___ RECORDS SHOWN
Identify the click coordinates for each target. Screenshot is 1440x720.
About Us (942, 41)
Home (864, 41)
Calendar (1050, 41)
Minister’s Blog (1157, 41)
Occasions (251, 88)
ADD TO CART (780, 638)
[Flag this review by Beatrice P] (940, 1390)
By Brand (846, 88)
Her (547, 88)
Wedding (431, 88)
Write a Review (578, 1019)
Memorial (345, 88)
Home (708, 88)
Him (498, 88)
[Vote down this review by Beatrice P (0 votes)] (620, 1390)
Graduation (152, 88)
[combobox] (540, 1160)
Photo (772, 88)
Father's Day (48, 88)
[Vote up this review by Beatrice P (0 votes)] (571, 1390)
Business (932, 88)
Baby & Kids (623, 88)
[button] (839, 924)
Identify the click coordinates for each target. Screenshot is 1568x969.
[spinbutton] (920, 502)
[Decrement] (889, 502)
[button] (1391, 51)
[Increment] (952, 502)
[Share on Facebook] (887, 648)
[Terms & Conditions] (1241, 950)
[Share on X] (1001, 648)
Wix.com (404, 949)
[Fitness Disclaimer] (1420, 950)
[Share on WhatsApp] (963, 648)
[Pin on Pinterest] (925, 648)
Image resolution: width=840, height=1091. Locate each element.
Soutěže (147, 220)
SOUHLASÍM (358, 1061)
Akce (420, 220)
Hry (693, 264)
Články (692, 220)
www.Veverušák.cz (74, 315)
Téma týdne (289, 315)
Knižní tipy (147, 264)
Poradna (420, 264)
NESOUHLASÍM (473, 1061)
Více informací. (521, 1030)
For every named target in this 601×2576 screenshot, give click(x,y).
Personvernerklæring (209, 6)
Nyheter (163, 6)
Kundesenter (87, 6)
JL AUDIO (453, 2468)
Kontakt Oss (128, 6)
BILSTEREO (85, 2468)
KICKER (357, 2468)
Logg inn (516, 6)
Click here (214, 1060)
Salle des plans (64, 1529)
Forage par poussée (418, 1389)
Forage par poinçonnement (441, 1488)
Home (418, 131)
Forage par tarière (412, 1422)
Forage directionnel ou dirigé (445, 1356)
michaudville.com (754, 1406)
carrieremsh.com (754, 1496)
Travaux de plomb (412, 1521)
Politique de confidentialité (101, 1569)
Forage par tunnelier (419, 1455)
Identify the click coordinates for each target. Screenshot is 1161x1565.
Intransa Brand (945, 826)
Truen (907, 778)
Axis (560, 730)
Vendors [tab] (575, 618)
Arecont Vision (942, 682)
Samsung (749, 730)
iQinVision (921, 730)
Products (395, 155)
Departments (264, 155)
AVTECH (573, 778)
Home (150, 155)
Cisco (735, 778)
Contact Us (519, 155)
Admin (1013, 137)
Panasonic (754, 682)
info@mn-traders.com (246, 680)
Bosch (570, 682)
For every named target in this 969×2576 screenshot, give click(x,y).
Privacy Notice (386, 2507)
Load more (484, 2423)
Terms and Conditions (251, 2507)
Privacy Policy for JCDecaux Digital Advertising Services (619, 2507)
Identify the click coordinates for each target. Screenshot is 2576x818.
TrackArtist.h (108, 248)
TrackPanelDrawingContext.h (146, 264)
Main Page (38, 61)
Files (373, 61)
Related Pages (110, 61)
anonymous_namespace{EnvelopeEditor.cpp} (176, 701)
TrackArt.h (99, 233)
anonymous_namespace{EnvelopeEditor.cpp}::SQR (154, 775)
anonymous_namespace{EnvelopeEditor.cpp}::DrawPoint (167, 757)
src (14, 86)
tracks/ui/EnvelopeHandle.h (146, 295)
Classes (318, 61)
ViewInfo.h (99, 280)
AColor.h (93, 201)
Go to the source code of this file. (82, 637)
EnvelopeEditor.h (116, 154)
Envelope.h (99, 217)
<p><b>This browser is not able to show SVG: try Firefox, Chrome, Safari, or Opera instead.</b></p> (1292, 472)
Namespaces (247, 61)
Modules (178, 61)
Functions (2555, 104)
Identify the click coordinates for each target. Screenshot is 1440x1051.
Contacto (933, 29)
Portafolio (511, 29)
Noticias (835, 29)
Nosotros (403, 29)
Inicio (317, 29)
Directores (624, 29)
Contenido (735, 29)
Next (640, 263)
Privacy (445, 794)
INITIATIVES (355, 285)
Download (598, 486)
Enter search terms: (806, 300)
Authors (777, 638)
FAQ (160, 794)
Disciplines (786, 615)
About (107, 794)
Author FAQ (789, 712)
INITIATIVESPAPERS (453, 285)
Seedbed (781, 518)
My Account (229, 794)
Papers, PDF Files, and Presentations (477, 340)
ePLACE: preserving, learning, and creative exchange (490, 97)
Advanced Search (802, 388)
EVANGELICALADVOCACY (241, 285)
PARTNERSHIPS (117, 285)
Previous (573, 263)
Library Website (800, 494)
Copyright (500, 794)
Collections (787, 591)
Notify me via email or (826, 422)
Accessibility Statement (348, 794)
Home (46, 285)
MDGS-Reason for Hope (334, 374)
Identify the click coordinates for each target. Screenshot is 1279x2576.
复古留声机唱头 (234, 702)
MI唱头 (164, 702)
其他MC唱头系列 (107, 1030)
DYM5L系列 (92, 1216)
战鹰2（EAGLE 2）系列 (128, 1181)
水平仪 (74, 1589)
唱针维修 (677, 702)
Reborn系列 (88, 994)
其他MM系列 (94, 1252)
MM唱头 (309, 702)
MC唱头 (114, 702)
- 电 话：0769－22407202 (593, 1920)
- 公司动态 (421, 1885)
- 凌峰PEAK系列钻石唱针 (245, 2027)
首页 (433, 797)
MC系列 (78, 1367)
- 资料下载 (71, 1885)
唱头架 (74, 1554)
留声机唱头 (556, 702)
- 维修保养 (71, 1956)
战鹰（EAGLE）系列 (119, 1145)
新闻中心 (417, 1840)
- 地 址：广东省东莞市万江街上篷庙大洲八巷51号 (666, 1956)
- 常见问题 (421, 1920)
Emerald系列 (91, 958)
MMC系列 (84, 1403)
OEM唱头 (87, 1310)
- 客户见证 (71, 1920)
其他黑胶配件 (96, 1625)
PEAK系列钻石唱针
______
=== YOUR OBJECTIVE ===
Recast the rows from the start of the records through the line with "[Vote up this" as a two-column CSV, one line for each row, with the columns text and answer. Put each row's text and its answer in one quoted field each, and turn any line breaks into spaces.

=== EXERCISE RESULT ===
text,answer
"Identify the click coordinates for each target. Screenshot is 1440x720. About Us","(942, 41)"
"Home","(864, 41)"
"Calendar","(1050, 41)"
"Minister’s Blog","(1157, 41)"
"Occasions","(251, 88)"
"ADD TO CART","(780, 638)"
"[Flag this review by Beatrice P]","(940, 1390)"
"By Brand","(846, 88)"
"Her","(547, 88)"
"Wedding","(431, 88)"
"Write a Review","(578, 1019)"
"Memorial","(345, 88)"
"Home","(708, 88)"
"Him","(498, 88)"
"[Vote down this review by Beatrice P (0 votes)]","(620, 1390)"
"Graduation","(152, 88)"
"[combobox]","(540, 1160)"
"Photo","(772, 88)"
"Father's Day","(48, 88)"
"[Vote up this review by Beatrice P (0 votes)]","(571, 1390)"